* Start *

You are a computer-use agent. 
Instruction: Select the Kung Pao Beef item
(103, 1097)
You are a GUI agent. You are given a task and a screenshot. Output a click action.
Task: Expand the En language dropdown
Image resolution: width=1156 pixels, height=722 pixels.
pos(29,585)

* End *

**Requirements**
Copy every one of these rows exactly as it appears, word for word.

**Exercise result**
You are a computer-use agent. 
Instruction: Select the Kung Pao Beef item
(103, 1097)
You are a GUI agent. You are given a task and a screenshot. Output a click action.
Task: Expand the En language dropdown
Image resolution: width=1156 pixels, height=722 pixels.
pos(29,585)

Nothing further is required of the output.